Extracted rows
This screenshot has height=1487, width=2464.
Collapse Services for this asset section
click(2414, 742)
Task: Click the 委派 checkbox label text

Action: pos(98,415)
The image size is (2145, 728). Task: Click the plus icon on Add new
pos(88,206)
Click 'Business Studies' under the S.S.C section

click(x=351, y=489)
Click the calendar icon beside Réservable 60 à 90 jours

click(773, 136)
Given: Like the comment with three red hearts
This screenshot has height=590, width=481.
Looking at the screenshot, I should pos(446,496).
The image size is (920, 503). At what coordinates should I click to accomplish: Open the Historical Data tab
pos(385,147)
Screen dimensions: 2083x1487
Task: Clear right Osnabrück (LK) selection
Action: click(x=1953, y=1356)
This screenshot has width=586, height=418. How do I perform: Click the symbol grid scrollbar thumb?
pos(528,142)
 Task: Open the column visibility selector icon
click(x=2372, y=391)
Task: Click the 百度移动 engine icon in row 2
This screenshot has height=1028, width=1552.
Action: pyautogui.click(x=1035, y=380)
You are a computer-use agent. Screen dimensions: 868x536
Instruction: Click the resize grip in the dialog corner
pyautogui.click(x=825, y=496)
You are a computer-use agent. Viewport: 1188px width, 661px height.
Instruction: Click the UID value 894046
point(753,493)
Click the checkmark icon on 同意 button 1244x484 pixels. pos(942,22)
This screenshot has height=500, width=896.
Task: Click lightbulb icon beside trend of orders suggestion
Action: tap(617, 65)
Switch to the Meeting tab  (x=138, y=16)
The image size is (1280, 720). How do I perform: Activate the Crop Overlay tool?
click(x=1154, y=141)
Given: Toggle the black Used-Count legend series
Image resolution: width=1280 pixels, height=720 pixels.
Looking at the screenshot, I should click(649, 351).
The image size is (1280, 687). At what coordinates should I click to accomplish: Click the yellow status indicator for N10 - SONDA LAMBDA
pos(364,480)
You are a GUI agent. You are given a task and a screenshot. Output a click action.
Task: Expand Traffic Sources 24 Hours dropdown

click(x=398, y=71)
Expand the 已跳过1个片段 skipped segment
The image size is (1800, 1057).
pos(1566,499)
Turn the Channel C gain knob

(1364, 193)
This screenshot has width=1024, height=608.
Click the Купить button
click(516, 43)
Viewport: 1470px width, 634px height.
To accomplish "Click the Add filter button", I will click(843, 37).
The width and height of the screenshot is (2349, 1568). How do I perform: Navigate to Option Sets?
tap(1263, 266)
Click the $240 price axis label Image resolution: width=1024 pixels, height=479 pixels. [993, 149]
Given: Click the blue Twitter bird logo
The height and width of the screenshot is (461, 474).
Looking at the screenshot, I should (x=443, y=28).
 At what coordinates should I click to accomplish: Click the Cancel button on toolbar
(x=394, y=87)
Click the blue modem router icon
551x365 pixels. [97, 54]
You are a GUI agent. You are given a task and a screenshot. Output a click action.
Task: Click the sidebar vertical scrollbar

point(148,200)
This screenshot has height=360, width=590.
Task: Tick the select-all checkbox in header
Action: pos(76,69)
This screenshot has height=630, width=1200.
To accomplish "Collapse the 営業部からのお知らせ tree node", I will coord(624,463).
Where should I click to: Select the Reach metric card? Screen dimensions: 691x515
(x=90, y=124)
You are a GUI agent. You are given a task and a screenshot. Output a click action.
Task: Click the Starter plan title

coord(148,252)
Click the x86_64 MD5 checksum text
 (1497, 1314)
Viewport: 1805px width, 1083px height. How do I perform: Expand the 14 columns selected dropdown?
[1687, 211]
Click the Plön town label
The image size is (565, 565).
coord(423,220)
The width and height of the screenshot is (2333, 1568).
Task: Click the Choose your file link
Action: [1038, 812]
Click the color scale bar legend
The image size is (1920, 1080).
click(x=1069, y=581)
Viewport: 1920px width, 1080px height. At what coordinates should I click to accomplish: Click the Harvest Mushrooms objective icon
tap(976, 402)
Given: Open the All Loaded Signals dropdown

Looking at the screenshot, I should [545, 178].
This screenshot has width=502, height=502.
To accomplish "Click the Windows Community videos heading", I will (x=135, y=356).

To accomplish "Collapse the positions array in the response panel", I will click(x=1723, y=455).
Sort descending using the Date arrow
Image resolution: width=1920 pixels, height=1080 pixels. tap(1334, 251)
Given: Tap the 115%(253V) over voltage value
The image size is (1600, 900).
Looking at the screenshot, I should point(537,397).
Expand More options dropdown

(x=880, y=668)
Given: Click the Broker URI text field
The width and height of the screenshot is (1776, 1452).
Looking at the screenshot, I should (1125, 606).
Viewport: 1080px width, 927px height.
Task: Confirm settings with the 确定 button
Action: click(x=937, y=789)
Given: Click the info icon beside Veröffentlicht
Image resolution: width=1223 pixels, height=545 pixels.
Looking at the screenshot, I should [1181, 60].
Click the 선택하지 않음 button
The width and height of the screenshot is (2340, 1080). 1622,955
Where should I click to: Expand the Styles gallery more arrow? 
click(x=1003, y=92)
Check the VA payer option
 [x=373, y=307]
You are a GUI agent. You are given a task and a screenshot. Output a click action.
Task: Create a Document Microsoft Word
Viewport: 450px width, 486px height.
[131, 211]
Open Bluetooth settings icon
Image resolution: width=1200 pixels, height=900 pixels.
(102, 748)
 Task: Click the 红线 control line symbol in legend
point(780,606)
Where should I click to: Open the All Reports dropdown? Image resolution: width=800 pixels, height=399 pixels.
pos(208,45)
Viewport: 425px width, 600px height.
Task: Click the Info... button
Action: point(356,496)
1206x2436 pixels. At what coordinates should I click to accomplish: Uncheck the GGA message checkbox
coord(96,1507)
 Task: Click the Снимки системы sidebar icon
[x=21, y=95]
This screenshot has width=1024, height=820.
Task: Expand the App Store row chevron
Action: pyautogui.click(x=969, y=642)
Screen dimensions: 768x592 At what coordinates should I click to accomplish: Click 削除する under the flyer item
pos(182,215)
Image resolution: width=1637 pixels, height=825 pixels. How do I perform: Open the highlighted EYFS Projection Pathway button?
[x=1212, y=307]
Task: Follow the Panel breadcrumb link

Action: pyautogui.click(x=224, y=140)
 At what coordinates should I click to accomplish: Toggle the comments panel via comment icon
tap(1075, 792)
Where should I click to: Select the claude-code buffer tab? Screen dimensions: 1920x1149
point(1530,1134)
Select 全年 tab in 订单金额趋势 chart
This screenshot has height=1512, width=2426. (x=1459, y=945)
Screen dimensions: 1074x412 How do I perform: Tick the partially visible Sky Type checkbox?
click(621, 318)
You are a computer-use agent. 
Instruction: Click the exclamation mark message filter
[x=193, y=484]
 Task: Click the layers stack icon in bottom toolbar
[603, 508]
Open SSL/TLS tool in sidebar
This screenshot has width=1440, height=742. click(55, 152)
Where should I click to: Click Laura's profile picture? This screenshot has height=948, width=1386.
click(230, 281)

**Exercise directions:**
Format every line of the rows above as a JSON list of strings, one string per line, leaving out blank lines.

**Completed exercise:**
[
  "This screenshot has height=1487, width=2464.",
  "Collapse Services for this asset section",
  "click(2414, 742)",
  "Task: Click the 委派 checkbox label text",
  "Action: pos(98,415)",
  "The image size is (2145, 728). Task: Click the plus icon on Add new",
  "pos(88,206)",
  "Click 'Business Studies' under the S.S.C section",
  "click(x=351, y=489)",
  "Click the calendar icon beside Réservable 60 à 90 jours",
  "click(773, 136)",
  "Given: Like the comment with three red hearts",
  "This screenshot has height=590, width=481.",
  "Looking at the screenshot, I should pos(446,496).",
  "The image size is (920, 503). At what coordinates should I click to accomplish: Open the Historical Data tab",
  "pos(385,147)",
  "Screen dimensions: 2083x1487",
  "Task: Clear right Osnabrück (LK) selection",
  "Action: click(x=1953, y=1356)",
  "This screenshot has width=586, height=418. How do I perform: Click the symbol grid scrollbar thumb?",
  "pos(528,142)",
  " Task: Open the column visibility selector icon",
  "click(x=2372, y=391)",
  "Task: Click the 百度移动 engine icon in row 2",
  "This screenshot has height=1028, width=1552.",
  "Action: pyautogui.click(x=1035, y=380)",
  "You are a computer-use agent. Screen dimensions: 868x536",
  "Instruction: Click the resize grip in the dialog corner",
  "pyautogui.click(x=825, y=496)",
  "You are a computer-use agent. Viewport: 1188px width, 661px height.",
  "Instruction: Click the UID value 894046",
  "point(753,493)",
  "Click the checkmark icon on 同意 button 1244x484 pixels. pos(942,22)",
  "This screenshot has height=500, width=896.",
  "Task: Click lightbulb icon beside trend of orders suggestion",
  "Action: tap(617, 65)",
  "Switch to the Meeting tab  (x=138, y=16)",
  "The image size is (1280, 720). How do I perform: Activate the Crop Overlay tool?",
  "click(x=1154, y=141)",
  "Given: Toggle the black Used-Count legend series",
  "Image resolution: width=1280 pixels, height=720 pixels.",
  "Looking at the screenshot, I should click(649, 351).",
  "The image size is (1280, 687). At what coordinates should I click to accomplish: Click the yellow status indicator for N10 - SONDA LAMBDA",
  "pos(364,480)",
  "You are a GUI agent. You are given a task and a screenshot. Output a click action.",
  "Task: Expand Traffic Sources 24 Hours dropdown",
  "click(x=398, y=71)",
  "Expand the 已跳过1个片段 skipped segment",
  "The image size is (1800, 1057).",
  "pos(1566,499)",
  "Turn the Channel C gain knob",
  "(1364, 193)",
  "This screenshot has width=1024, height=608.",
  "Click the Купить button",
  "click(516, 43)",
  "Viewport: 1470px width, 634px height.",
  "To accomplish \"Click the Add filter button\", I will click(843, 37).",
  "The width and height of the screenshot is (2349, 1568). How do I perform: Navigate to Option Sets?",
  "tap(1263, 266)",
  "Click the $240 price axis label Image resolution: width=1024 pixels, height=479 pixels. [993, 149]",
  "Given: Click the blue Twitter bird logo",
  "The height and width of the screenshot is (461, 474).",
  "Looking at the screenshot, I should (x=443, y=28).",
  " At what coordinates should I click to accomplish: Click the Cancel button on toolbar",
  "(x=394, y=87)",
  "Click the blue modem router icon",
  "551x365 pixels. [97, 54]",
  "You are a GUI agent. You are given a task and a screenshot. Output a click action.",
  "Task: Click the sidebar vertical scrollbar",
  "point(148,200)",
  "This screenshot has height=360, width=590.",
  "Task: Tick the select-all checkbox in header",
  "Action: pos(76,69)",
  "This screenshot has height=630, width=1200.",
  "To accomplish \"Collapse the 営業部からのお知らせ tree node\", I will coord(624,463).",
  "Where should I click to: Select the Reach metric card? Screen dimensions: 691x515",
  "(x=90, y=124)",
  "You are a GUI agent. You are given a task and a screenshot. Output a click action.",
  "Task: Click the Starter plan title",
  "coord(148,252)",
  "Click the x86_64 MD5 checksum text",
  " (1497, 1314)",
  "Viewport: 1805px width, 1083px height. How do I perform: Expand the 14 columns selected dropdown?",
  "[1687, 211]",
  "Click the Plön town label",
  "The image size is (565, 565).",
  "coord(423,220)",
  "The width and height of the screenshot is (2333, 1568).",
  "Task: Click the Choose your file link",
  "Action: [1038, 812]",
  "Click the color scale bar legend",
  "The image size is (1920, 1080).",
  "click(x=1069, y=581)",
  "Viewport: 1920px width, 1080px height. At what coordinates should I click to accomplish: Click the Harvest Mushrooms objective icon",
  "tap(976, 402)",
  "Given: Open the All Loaded Signals dropdown",
  "Looking at the screenshot, I should [545, 178].",
  "This screenshot has width=502, height=502.",
  "To accomplish \"Click the Windows Community videos heading\", I will (x=135, y=356).",
  "To accomplish \"Collapse the positions array in the response panel\", I will click(x=1723, y=455).",
  "Sort descending using the Date arrow",
  "Image resolution: width=1920 pixels, height=1080 pixels. tap(1334, 251)",
  "Given: Tap the 115%(253V) over voltage value",
  "The image size is (1600, 900).",
  "Looking at the screenshot, I should point(537,397).",
  "Expand More options dropdown",
  "(x=880, y=668)",
  "Given: Click the Broker URI text field",
  "The width and height of the screenshot is (1776, 1452).",
  "Looking at the screenshot, I should (1125, 606).",
  "Viewport: 1080px width, 927px height.",
  "Task: Confirm settings with the 确定 button",
  "Action: click(x=937, y=789)",
  "Given: Click the info icon beside Veröffentlicht",
  "Image resolution: width=1223 pixels, height=545 pixels.",
  "Looking at the screenshot, I should [1181, 60].",
  "Click the 선택하지 않음 button",
  "The width and height of the screenshot is (2340, 1080). 1622,955",
  "Where should I click to: Expand the Styles gallery more arrow? ",
  "click(x=1003, y=92)",
  "Check the VA payer option",
  " [x=373, y=307]",
  "You are a GUI agent. You are given a task and a screenshot. Output a click action.",
  "Task: Create a Document Microsoft Word",
  "Viewport: 450px width, 486px height.",
  "[131, 211]",
  "Open Bluetooth settings icon",
  "Image resolution: width=1200 pixels, height=900 pixels.",
  "(102, 748)",
  " Task: Click the 红线 control line symbol in legend",
  "point(780,606)",
  "Where should I click to: Open the All Reports dropdown? Image resolution: width=800 pixels, height=399 pixels.",
  "pos(208,45)",
  "Viewport: 425px width, 600px height.",
  "Task: Click the Info... button",
  "Action: point(356,496)",
  "1206x2436 pixels. At what coordinates should I click to accomplish: Uncheck the GGA message checkbox",
  "coord(96,1507)",
  " Task: Click the Снимки системы sidebar icon",
  "[x=21, y=95]",
  "This screenshot has width=1024, height=820.",
  "Task: Expand the App Store row chevron",
  "Action: pyautogui.click(x=969, y=642)",
  "Screen dimensions: 768x592 At what coordinates should I click to accomplish: Click 削除する under the flyer item",
  "pos(182,215)",
  "Image resolution: width=1637 pixels, height=825 pixels. How do I perform: Open the highlighted EYFS Projection Pathway button?",
  "[x=1212, y=307]",
  "Task: Follow the Panel breadcrumb link",
  "Action: pyautogui.click(x=224, y=140)",
  " At what coordinates should I click to accomplish: Toggle the comments panel via comment icon",
  "tap(1075, 792)",
  "Where should I click to: Select the claude-code buffer tab? Screen dimensions: 1920x1149",
  "point(1530,1134)",
  "Select 全年 tab in 订单金额趋势 chart",
  "This screenshot has height=1512, width=2426. (x=1459, y=945)",
  "Screen dimensions: 1074x412 How do I perform: Tick the partially visible Sky Type checkbox?",
  "click(621, 318)",
  "You are a computer-use agent. ",
  "Instruction: Click the exclamation mark message filter",
  "[x=193, y=484]",
  " Task: Click the layers stack icon in bottom toolbar",
  "[603, 508]",
  "Open SSL/TLS tool in sidebar",
  "This screenshot has width=1440, height=742. click(55, 152)",
  "Where should I click to: Click Laura's profile picture? This screenshot has height=948, width=1386.",
  "click(230, 281)"
]